There are a lot of people beating up Facebook for their supposed privacy issues. I am not one of those people. Does Facebook have issues? Sure, no company or website is without issues. However, Facebook is the poster child for our current centralization cycle. Information technology has gone through these cycles before. We were mainframe centric, then PCs distributed some of the computing power. Then AOL became the internet for most people, which was followed by a more open internet with various search engines and email providers. Now, we are centralizing again as people try to find the place to store their identity. Facebook hit a home run with their service as everyone seems to have a Facebook account. Facebook is so large, that I have even argued that they are now infrastructure for the future.
However, in order to be infrastructure, Facebook realized that the walled garden approach would not work in the long term. They needed to become more open, and their steps in this process have caused much of the privacy angst. Jesse Stay has an excellent perspective on how Facebook broke our trust:
The problem with starting out private is that users are being tricked into thinking their data will never be exposed. It’s too difficult to know what is open, and what is private. Sure, privacy controls are cool and all, but what good are they if no one knows how to use them and everyone just assumes that everything they put on the service will remain between just them and their “friends”?

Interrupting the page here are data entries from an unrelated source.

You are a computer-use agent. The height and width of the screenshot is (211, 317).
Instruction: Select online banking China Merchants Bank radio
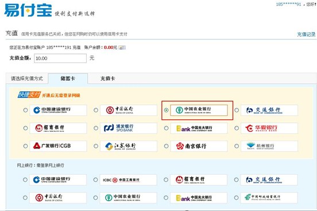click(x=166, y=179)
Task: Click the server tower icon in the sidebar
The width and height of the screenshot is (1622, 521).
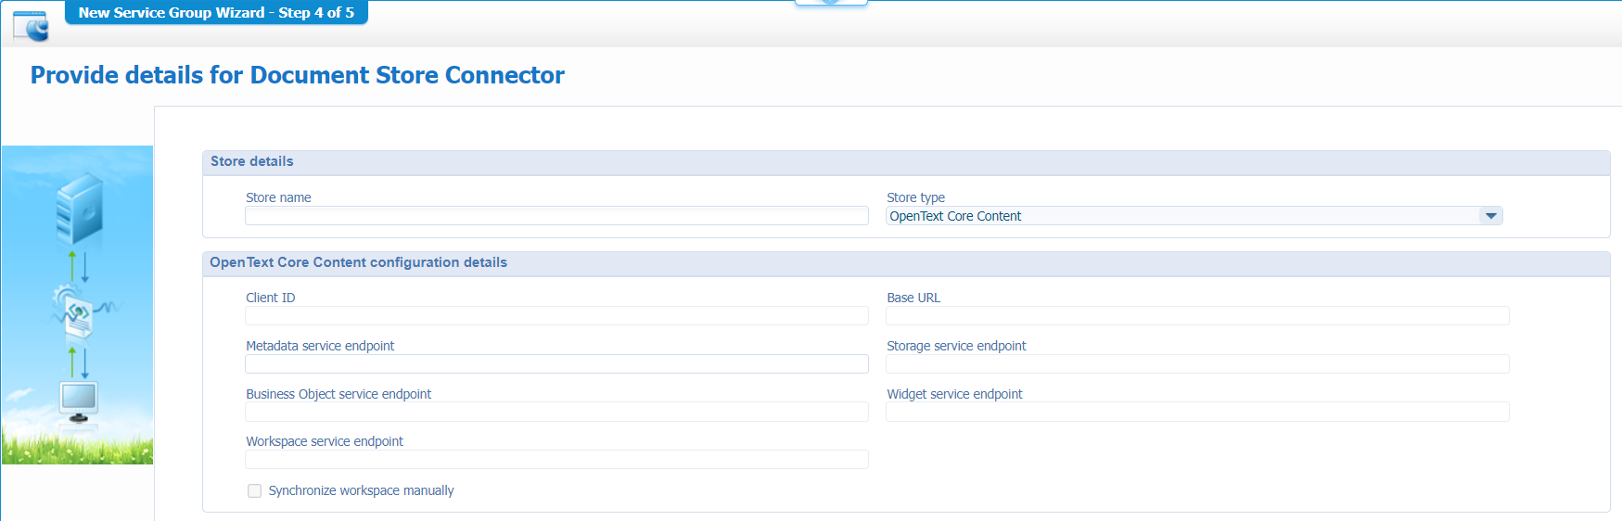Action: coord(80,210)
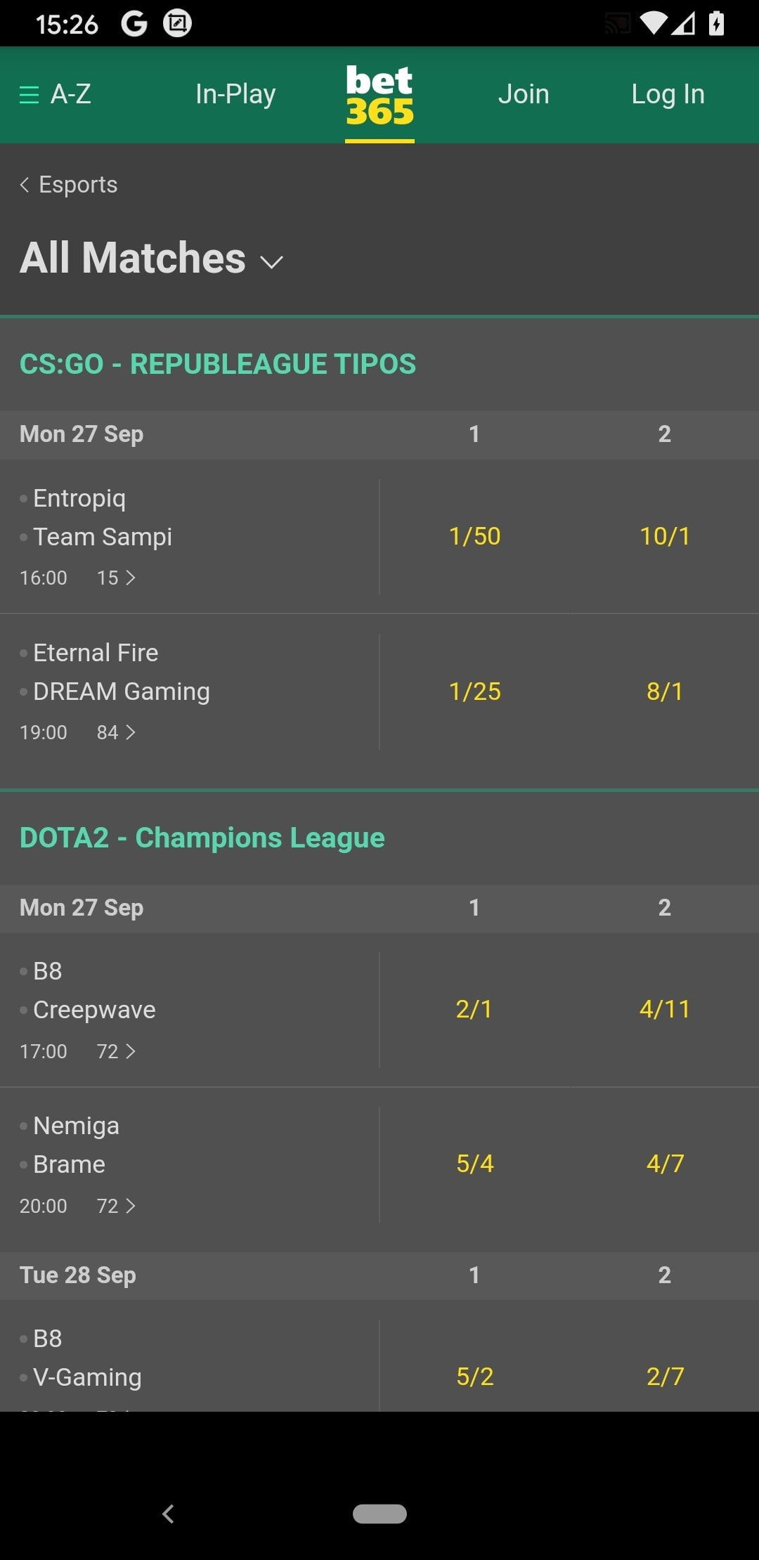Tap the Android back navigation arrow

click(x=168, y=1514)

However, he does not continue down the same privacy road as others, he takes a different direction saying that these steps were needed:
Privacy is good. So is openness. Identity is good. Anonymity is not. By making Facebook a more open place, they are encouraging us, as a society to be more open about what we share.
So, openness from Facebook is good for the users. Openness from Facebook is also good for developers. As I mentioned earlier, if Facebook wants to become infrastructure. In order to do that, you must provide openness in the form of APIs and other hooks. By providing these capabilities, Facebook is providing developers the opportunity to interoperate with Facebook. People can create open source versions of the API so that other sites may conform to the standard without completely giving in to Facebook. By allowing this level of interoperability, Facebook is basically giving us a way to build applications that may lure some users away from them.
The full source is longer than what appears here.